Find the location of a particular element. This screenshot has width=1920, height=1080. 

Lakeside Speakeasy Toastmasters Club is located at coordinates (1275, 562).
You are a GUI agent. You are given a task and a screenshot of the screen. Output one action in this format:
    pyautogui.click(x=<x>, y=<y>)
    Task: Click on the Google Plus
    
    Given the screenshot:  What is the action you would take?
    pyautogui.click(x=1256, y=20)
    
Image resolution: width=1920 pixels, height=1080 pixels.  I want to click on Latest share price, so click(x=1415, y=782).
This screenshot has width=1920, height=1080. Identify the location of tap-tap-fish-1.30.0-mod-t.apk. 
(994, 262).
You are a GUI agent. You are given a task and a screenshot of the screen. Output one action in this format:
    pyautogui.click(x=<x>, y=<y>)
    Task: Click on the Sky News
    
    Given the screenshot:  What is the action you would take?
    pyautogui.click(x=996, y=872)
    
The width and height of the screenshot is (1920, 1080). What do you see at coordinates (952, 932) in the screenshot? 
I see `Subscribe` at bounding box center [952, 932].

*-*-*

Exercise instructions:
Reproduce every one of the lines above word for word, with nothing added or changed.

Output:
Find the location of a particular element. This screenshot has width=1920, height=1080. 

Lakeside Speakeasy Toastmasters Club is located at coordinates (1275, 562).
You are a GUI agent. You are given a task and a screenshot of the screen. Output one action in this format:
    pyautogui.click(x=<x>, y=<y>)
    Task: Click on the Google Plus
    
    Given the screenshot:  What is the action you would take?
    pyautogui.click(x=1256, y=20)
    
Image resolution: width=1920 pixels, height=1080 pixels.  I want to click on Latest share price, so click(x=1415, y=782).
This screenshot has width=1920, height=1080. Identify the location of tap-tap-fish-1.30.0-mod-t.apk. 
(994, 262).
You are a GUI agent. You are given a task and a screenshot of the screen. Output one action in this format:
    pyautogui.click(x=<x>, y=<y>)
    Task: Click on the Sky News
    
    Given the screenshot:  What is the action you would take?
    pyautogui.click(x=996, y=872)
    
The width and height of the screenshot is (1920, 1080). What do you see at coordinates (952, 932) in the screenshot? 
I see `Subscribe` at bounding box center [952, 932].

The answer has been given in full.